_Directions_
Please arrange the lines below as a two-column CSV with the headers input and output, one row per line. Put each line's text and its answer in their own quoted fields with line breaks replaced by spaces, and leave the pictures out.
--- BEGIN Exercise data ---
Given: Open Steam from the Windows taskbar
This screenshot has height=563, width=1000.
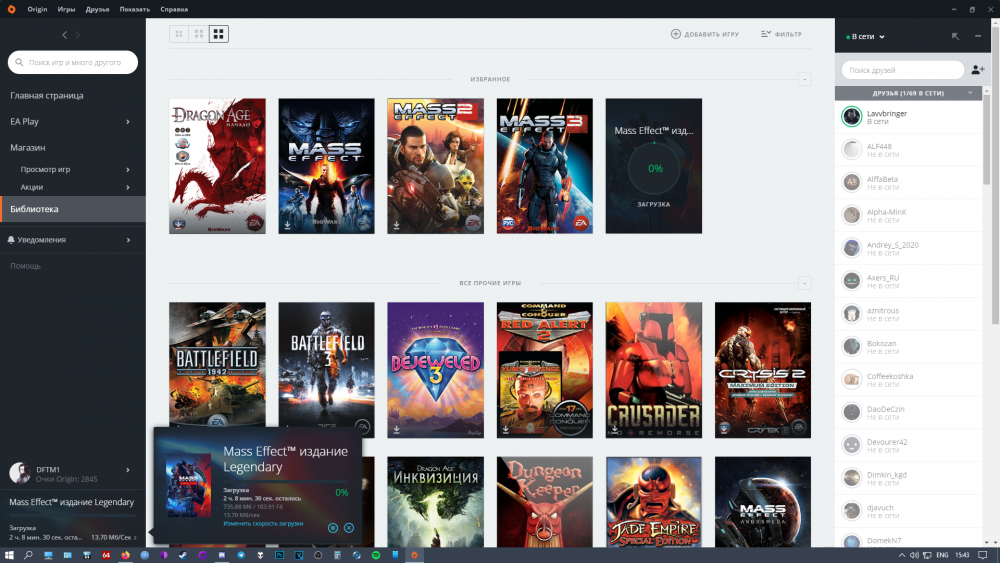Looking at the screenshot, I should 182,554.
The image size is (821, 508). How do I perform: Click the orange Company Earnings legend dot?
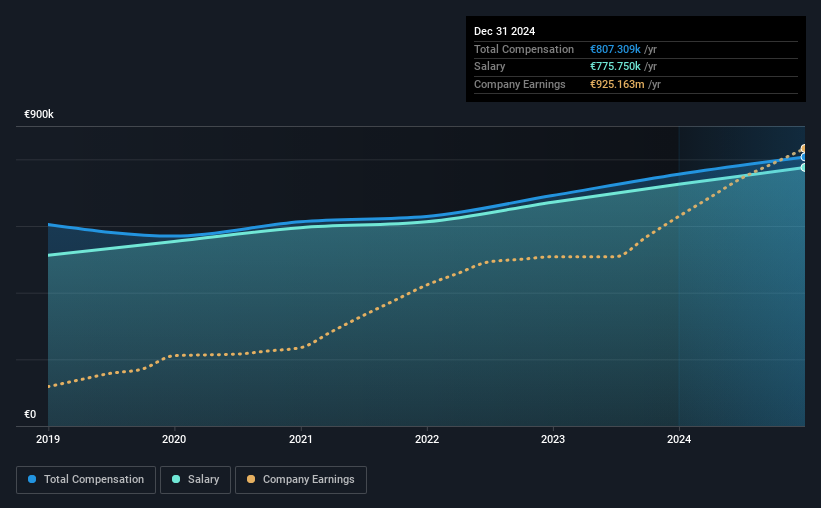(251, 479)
--- END Exercise data ---
_Answer to the task_
input,output
"Given: Open Steam from the Windows taskbar This screenshot has height=563, width=1000.","Looking at the screenshot, I should 182,554."
"The image size is (821, 508). How do I perform: Click the orange Company Earnings legend dot?","(251, 479)"